Archives for June, 2007

Sopranos Spoiler Alert

Don’t read this post, Raoul.

Since the Sopranos finale, I’ve had umpteen conversations with people about whether Tony was “really” whacked. I don’t understand it. Where do people think the answer to this question exists? In David Chase’s mind? This week’s Onion does it nicely.
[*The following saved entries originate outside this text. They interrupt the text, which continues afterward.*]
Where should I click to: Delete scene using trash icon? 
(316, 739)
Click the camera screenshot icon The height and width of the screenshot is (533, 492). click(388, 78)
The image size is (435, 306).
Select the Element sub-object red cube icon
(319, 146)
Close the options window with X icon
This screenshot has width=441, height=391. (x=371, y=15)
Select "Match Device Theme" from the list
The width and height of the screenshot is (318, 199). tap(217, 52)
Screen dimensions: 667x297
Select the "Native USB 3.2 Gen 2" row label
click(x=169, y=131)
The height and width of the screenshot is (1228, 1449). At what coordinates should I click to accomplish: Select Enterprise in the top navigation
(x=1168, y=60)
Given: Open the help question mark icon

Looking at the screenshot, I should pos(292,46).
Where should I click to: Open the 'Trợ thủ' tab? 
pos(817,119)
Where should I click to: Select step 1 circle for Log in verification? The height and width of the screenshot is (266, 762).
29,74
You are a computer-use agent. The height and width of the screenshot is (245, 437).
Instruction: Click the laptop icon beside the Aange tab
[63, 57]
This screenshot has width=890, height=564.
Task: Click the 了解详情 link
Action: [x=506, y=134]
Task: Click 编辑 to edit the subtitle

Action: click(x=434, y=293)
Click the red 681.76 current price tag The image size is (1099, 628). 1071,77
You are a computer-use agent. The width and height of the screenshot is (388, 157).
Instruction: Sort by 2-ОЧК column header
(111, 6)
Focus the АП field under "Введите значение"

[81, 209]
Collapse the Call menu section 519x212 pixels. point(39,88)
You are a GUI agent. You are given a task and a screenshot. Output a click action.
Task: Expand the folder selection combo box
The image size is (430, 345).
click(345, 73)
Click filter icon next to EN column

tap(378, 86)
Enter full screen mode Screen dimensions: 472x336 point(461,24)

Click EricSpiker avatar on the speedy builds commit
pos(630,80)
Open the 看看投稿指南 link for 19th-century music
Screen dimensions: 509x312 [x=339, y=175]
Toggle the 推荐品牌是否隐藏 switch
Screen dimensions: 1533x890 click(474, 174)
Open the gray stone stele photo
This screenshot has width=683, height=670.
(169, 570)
As for the ending, I liked it a lot, thought it was the right way to close. It’s like life–all loose ends. I thought the Journey song was perfect: a crappy, guilty pleasure that would have been out when Tony and Carmela were in their early 20s. The lyrics are all about the promise of redemption, yet there’s never any redemption on the show–people are what they are, and there was never any hope of Tony becoming a decent and/or happy person (as Dr. M realizes–finally–in the penultimate episode). In a way, the song, in all its cheesiness, is a big F.U. to people who wanted to see some sort of growth, some character “arc” for Tony. Chase has total contempt for more than half of the people who watch the show, and I appreciate that.

Posted on Jun 29, 2007 in Uncategorized | 1 Comment

On the Malice-Hughes Connection

Apropos the post below: the funny thing is, even though Malice is a skinny Randian and Hughes is a evangelical Christian who can beat up almost anyone in any bar he’s ever walked into, if you’ve seen the season of the Ultimate Fighter where Hughes is one of the coaches you can understand why they’d get along. Hughes as a coach was a pitiless hardass. And in the same way that Malice is said–in the comic book, at least–to have gone through life thinking that everyone was less rational and less smart than he is, Hughes appears to think almost no one meets his Nietzschian standards of pain tolerance and ubermanhood.

Posted on Jun 29, 2007 in Uncategorized | 1 Comment

Worlds Colliding, Part II

And here’s the second item. I thought the Malice/UFC connection was the best thing I’d hear all month. But I was wrong. Last night, talking Sopranos with a colleague who’s not nearly as obsessed as I am, he says “do you know the interesting thing about the actor who plays Paulie Walnuts?” “Of course I know,” I’m about to say, figuring he’s going to give me the story about Tony Sirico’s stint in Sing Sing back in the early ’70s.

But no. It turns out that Tony Sirico is brother to Father Robert Sirico, founder of the libertarian Acton Institute on the Study of Religion and Liberty. I met Sirico back when I was in college, thought he was a great guy and even wrote a piece for his newsletter. (It’s not very good, but I still hate Al Gore). If you’ve ever met Father Sirico, you’d never guess the connection.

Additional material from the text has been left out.